Künstliche Intelligenzen und Kunst. Die Verbindung wird immer enger, dank Filme, danteske Akte und sehr gut gelungene Porträts… aber was ist mit der Musik? Die Digitalagentur Space150 hat beschlossen, die Antwort selbst zu suchen, und das Ergebnis ist „Jack Park Canny Dope Man“ von TravisBott, einem Agenten, der mit Liedern und Texten des Künstlers Travis Scott trainiert wurde. Abgesehen von seiner Obsession mit Essen fragen sich einige bereits, wie viel Zeit vergehen muss, bis sich die Musikwelt der neuen Generation künstlicher Interpreten hingibt…
Die Idee des „digitalen oder virtuellen Künstlers“ ist nicht wirklich neu. Wer „Macross Plus“ gesehen hat, erinnert sich sicher an Sharon Apple, und heute könnte man sagen, dass Hatsune Miku in eine ähnliche Kategorie gehört. Gleichzeitig haben wir virtuelle Models, die die sozialen Netzwerke im Sturm erobert haben, mit Millionen von Followern, die jeden Schritt verfolgen. All diese Beispiele haben jedoch noch ein menschliches Element im Hintergrund. Die Frage ist: Was passiert, wenn wir es entfernen?

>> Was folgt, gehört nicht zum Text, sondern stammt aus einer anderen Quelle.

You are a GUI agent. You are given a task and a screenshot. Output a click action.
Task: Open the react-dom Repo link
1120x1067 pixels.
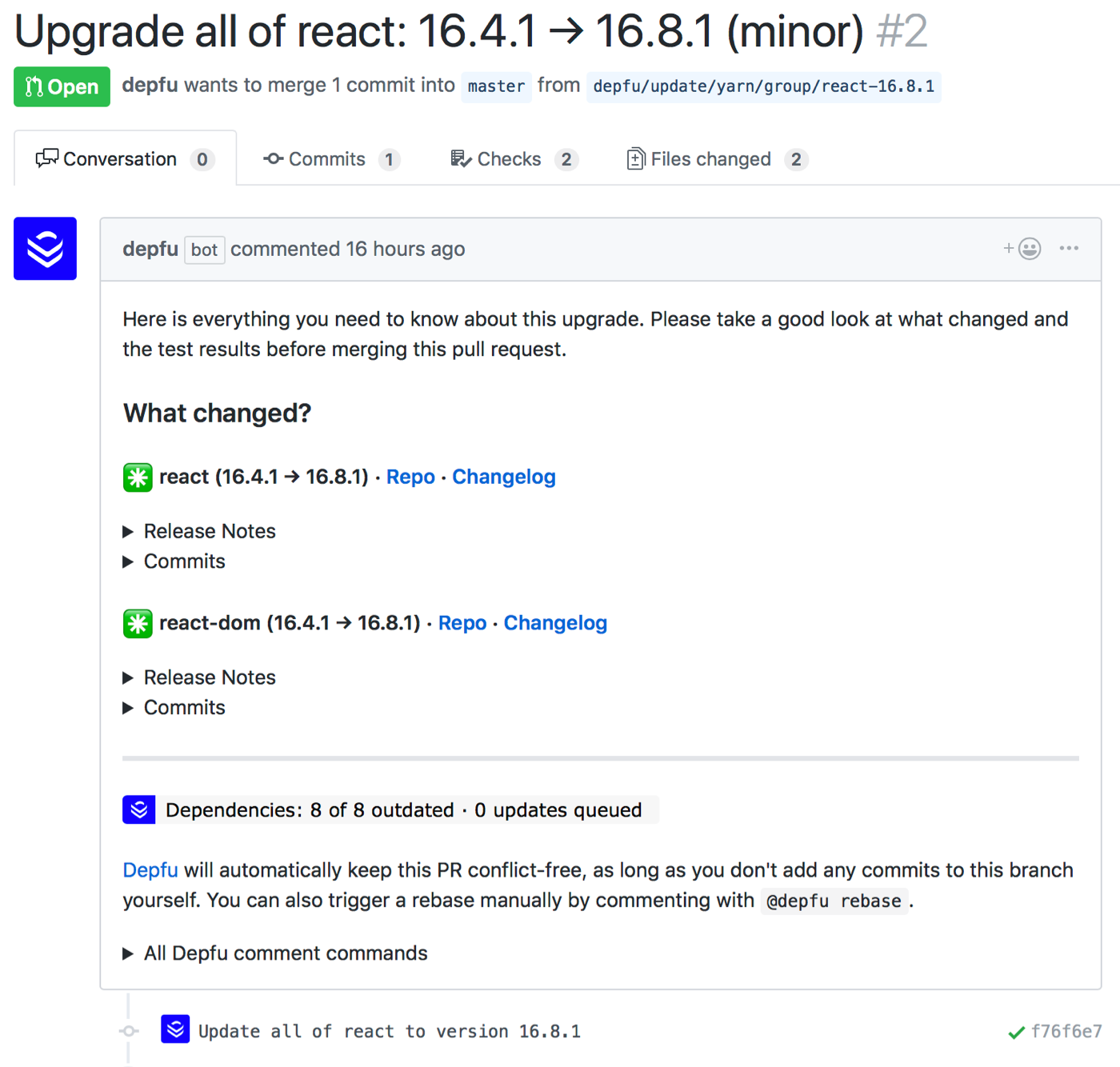pos(462,623)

Hier kommen die Fortschritte in der künstlichen Intelligenz ins Spiel. Einige Netzwerke erzeugen menschliche Gesichter aus dem Nichts. Deepfakes werden immer komplexer und detaillierter. Sie haben sogar Gemälde geschaffen, die von der professionellen Kritik ausgezeichnet wurden. Was steht als Nächstes auf der Liste? Diese Frage führt uns zu den Türen der Digitalagentur Space150, die eine künstliche Intelligenz geschaffen hat, die mit der Musik von Travis Scott trainiert wurde, einem der beliebtesten Rapper des Augenblicks (und den ich googeln musste, weil ich alt bin und nichts über „heiße“ Künstler weiß). Der Name des Agenten ist TravisBott, und hier ist sein erster Song, „Jack Park Canny Dope Man“:
https://vimeo.com/384062745Warum also Travis Scott? Der Kreativdirektor von Space150, Ned Lampert, erklärt, dass es sich um „einen einzigartigen Künstler mit einem einzigartigen Sound“ und eine gewisse „Ästhetik, sowohl visuell als auch akustisch“ handelt, zwei perfekt generische Ausdrücke, wenn man so will. Der technische Aspekt ist jedoch etwas interessanter, da TravisBott zwei Wochen lang mit Scotts Liedern und Texten trainiert wurde.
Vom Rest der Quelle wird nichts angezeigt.